Un des points remarquables de Blizzard concerne la question de la disparition qui paraît être au cœur des vies brisées de chacun des personnages. Chaque personnage n’est pas uniquement un être de fuite, qui se dérobe à sa vie et cherche à l’oublier : comme le dit si bien Bess, chaque personnage désir être « un être de passage, telle une comète, puis disparaître, toujours repartir, toujours sur la route. » De Freeman à Cole en passant par Thomas, chacun voudrait disparaître sans laisser de traces. Mais si le roman fait de la disparition le synonyme même de la liberté du sujet, ce même sujet ne cesse d’éprouver la disparition comme une promesse impossible. Diriez-vous ainsi que Blizzard dit à la fois le désir de la disparition comme horizon de l’existence et son échec sans cesse constaté, et que la liberté se donne donc comme une illusion ?

C’est particulièrement vrai s’agissant de Bess ou de Thomas qui ont choisi de fuir même si cette fuite ne leur apporte aucun réconfort. Ils ne savent rien faire d’autre qu’avancer au gré de leurs divagations, sans s’attarder, sans observer réellement ce qui les entoure. Finalement, alors que l’Alaska paraît être une promesse de liberté, aucun d’entre eux n’est jamais libre. 

Venons-en à présent au rôle que joue la nature au cœur de Blizzard : situer votre roman au cœur de l’Alaska, dans une tempête de neige d’une violence inouïe, ne vous sert pas uniquement à construire un oppressant huis clos à ciel ouvert. La nature ne se réduit pas chez vous à un simple décor mais devient un actant à part entière de l’histoire. Derrière le déchaînement des éléments transparait un roman écologique qui, de la nature la plus hostile, sait donner l’éloge le plus aimant. La nature sauvage y est une source d’émerveillement comme pour Thomas qui « voulait des images nouvelles, des paysages jamais vus auparavant, pour offrir à son esprit un succédané du premier plaisir, quelque chose qui pourrait remplir l’espace libre avec tant de force que le reste, le sombre ». Est-ce que, devant la nature qui se montre supérieure aux hommes, sans merci pour eux, vous recherchiez ce même sentiment d’émerveillement ? Diriez-vous que Blizzard est porté par un souci écologique ?

Comment ne pas être préoccupé par l’écologie ? L’Alaska qui, vue de France, me paraît être la contrée sauvage par excellence n’est pas épargnée par l’homme. Thomas, bien qu’admirateur d’Henry Thoreau et sensible à la beauté de la nature, néglige le fait que son père exploitait une scierie et que ses ancêtres avaient été assez présomptueux pour s’installer sur une terre aussi isolée et hostile en prétendant la dompter. Le seul moment où la nature échappe à l’homme c’est lorsqu’elle déclenche des catastrophes naturelles dont il se croyait protégé : inondations, tremblements de terre, ouragans…et blizzards évidemment.
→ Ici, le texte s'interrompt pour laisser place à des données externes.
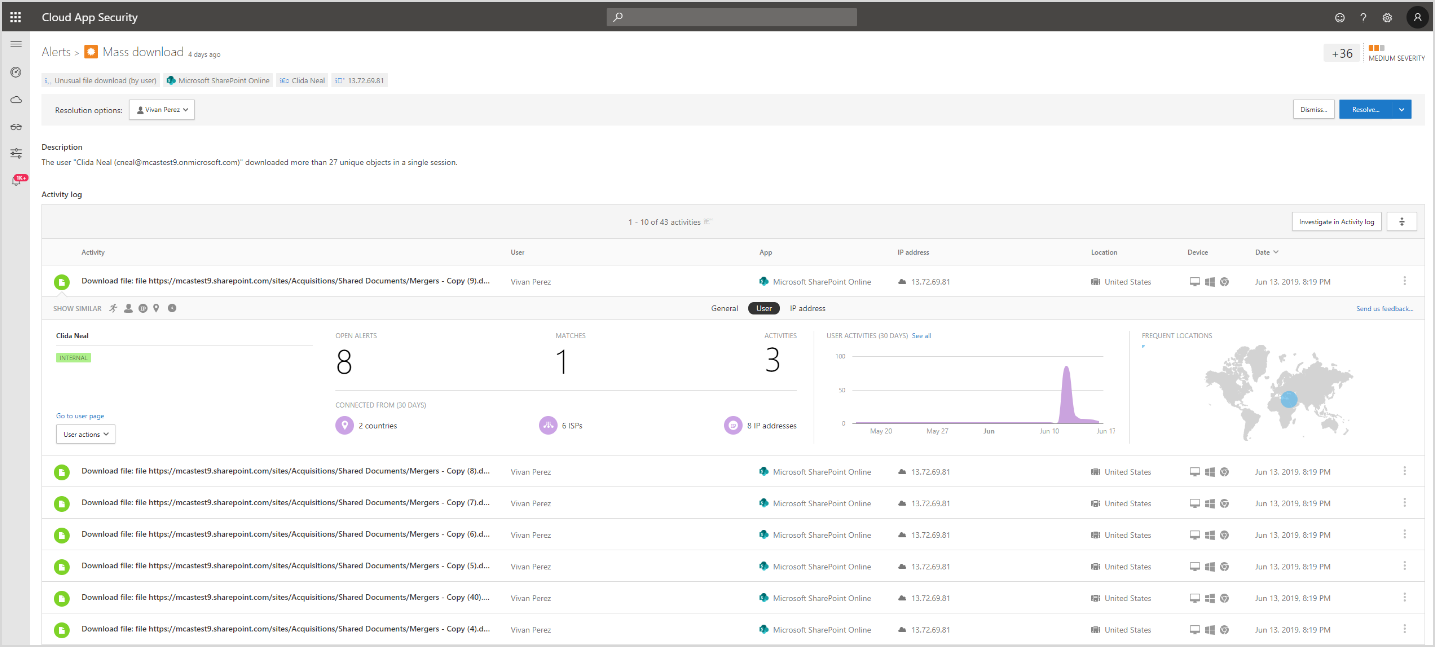Open the kebab menu on first activity row

point(1404,281)
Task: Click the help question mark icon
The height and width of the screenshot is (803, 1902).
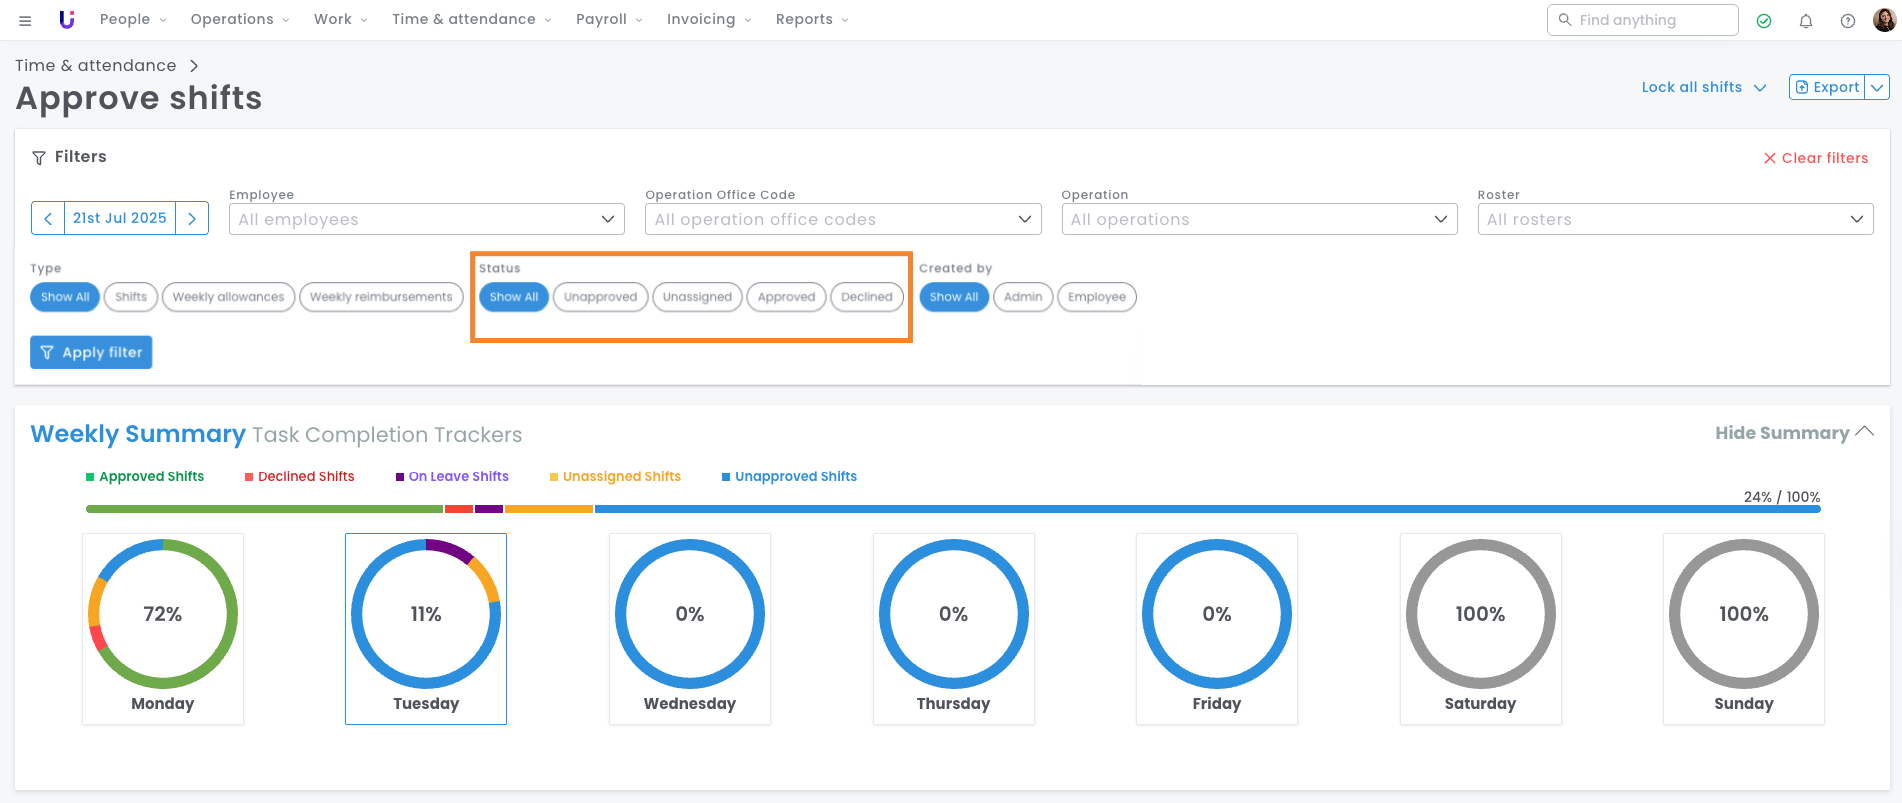Action: (x=1847, y=21)
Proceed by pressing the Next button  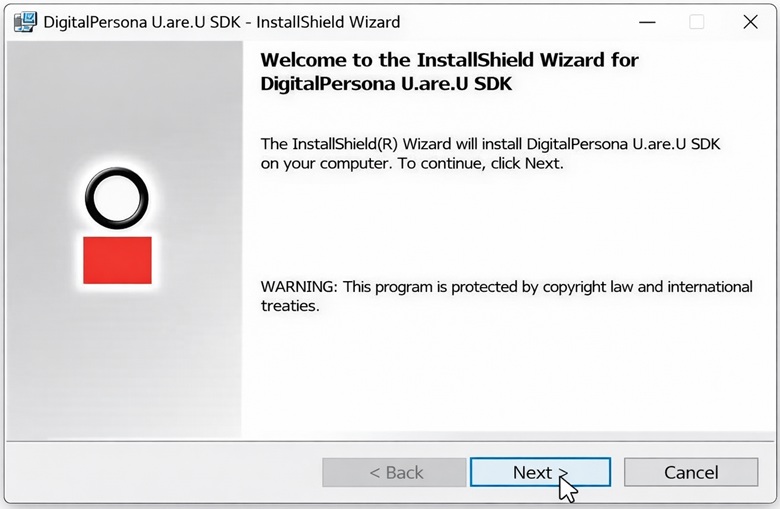pos(540,472)
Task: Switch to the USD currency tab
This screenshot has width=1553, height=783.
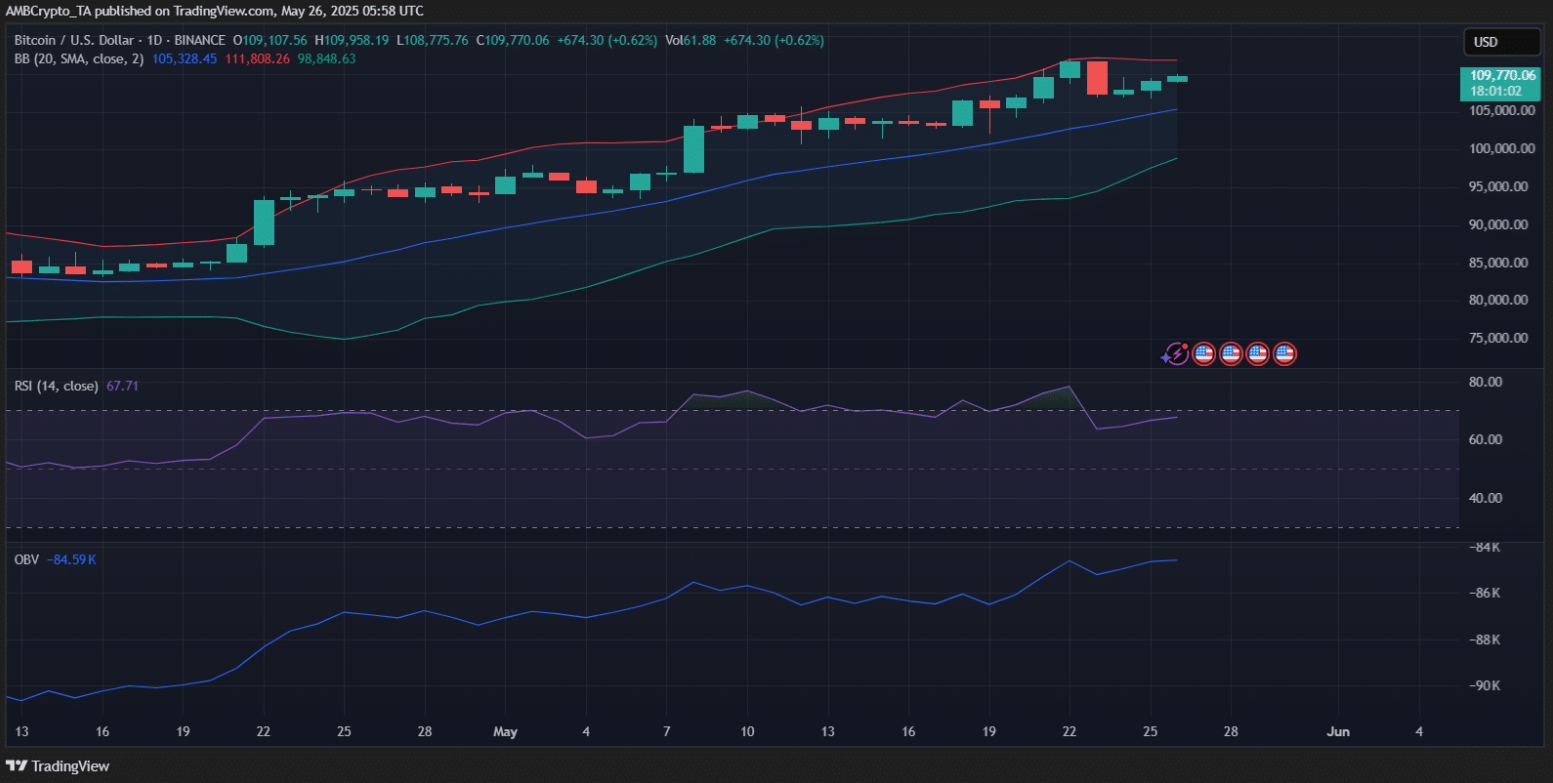Action: click(1501, 41)
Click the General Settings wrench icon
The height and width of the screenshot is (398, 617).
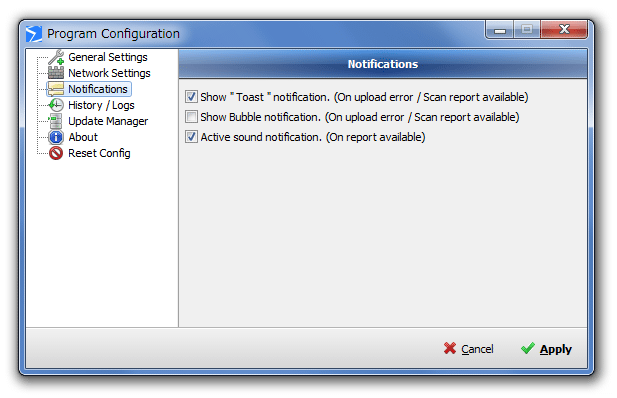coord(56,57)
Revenons à présent si vous le voulez bien, porté par la question du monologue évoquée plus haut, aux influences qui ont pu déterminer l’écriture de Blizzard. A l’évidence, comme nous le suggérions plus haut, si votre roman s’inspire notamment d’un Faulkner qui aurait troqué les états du Sud pour le Grand Nord, son inspiration puise au plus profond de la littérature américaine. On ne peut manquer de penser au Russell Banks d’Affliction où se tramait à l’échelle d’une petite ville perdue un drame sans retour. On pense également à l’art du roman noir qui, chez Ellroy notamment, n’use de sa trame dramatique que pour révéler la part intime la plus dérobée de chacun. Est-ce que ces auteurs ont eu une quelconque influence sur vous ? Est-ce en hommage à cette littérature américaine que vous avez choisi d’établir aux États-Unis le paysage de votre histoire ?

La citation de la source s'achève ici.